Резьба, эта нить, бегущая горизонтально или вверх, существует и в природе: это след растительного сока. Листья и цветы словно нарочно созданы для декора.

Консоль, столь явно оттененная Ренессансом, по своей общей форме, по своей линии – готическая. Глядя на этот портал, с рядами его святых, наклонивших головы, опирающихся ногами на аксессуары, я вижу консоль. И это исходная линия всего здания.

Она процарствует вплоть до эпохи Людовика XVI.

Тимпан сначала был священной историей, Библией и Евангелием: Сотворение мира, пророки, Христос-Судия, Коронование Богоматери и т. д.

Потом он стал украшением в чистом виде, но не простым украшением. Он находит удовольствие в самом себе, разворачивается и возвращается ветвящимся орнаментом. Это Ренессанс, другое движение, ответвление той же мысли.

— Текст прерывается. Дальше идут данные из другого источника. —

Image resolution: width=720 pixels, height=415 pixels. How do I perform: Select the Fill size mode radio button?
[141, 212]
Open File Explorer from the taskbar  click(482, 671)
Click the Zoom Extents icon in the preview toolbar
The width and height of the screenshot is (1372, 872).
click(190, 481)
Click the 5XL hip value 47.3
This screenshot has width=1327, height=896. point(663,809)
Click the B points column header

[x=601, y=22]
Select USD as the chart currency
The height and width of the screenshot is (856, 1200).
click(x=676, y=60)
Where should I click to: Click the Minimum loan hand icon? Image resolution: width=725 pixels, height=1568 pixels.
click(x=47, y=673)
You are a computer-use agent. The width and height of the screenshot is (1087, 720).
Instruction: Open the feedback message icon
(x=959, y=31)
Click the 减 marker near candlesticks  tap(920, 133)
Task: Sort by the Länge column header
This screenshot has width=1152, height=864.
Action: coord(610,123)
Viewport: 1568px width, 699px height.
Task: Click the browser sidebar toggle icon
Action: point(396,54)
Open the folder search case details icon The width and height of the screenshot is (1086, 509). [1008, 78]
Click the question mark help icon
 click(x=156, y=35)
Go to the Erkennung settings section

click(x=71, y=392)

Однако это украшение восхитительно еще и своей соразмерностью. Его пропорции заслуживают уважения. Жизнь выражена здесь в статическом состоянии.

Человеческое тело драматично само по себе. Это также эталон гармонии. Как удается скульпторам дать нам невыразительного, безразличного Христа? Одна только человечность в нем уже странно волнует. Под резцом художника Христос в смерти становится живее, чем живой человек.

Порой гений некоторых рас доводит эффект до того, что вызывает содрогание ужаса. Вспоминаю Христа в церкви на улице От в Брюсселе: это уже не история любви, тут одно лишь страдание. Этот Христос – испанский.

Подумаешь, трещины! – Нарисуйте в полутонах: останутся планы. (Художник меня поймет.) Если планы верны, трещина это доказывает. Я готов повторять неустанно: план – это все. Глаз, нацарапанный гвоздем, божественно прекрасен оттенками и мыслями, если поддерживающий его план верен; глаз, высеченный самыми совершенными орудиями и даже любовно, невыразителен, если неверен план. Чем бы помогли Джоконде дивные уголки ее рта и глубокий взор, если бы все планы этого лица не были на своем месте?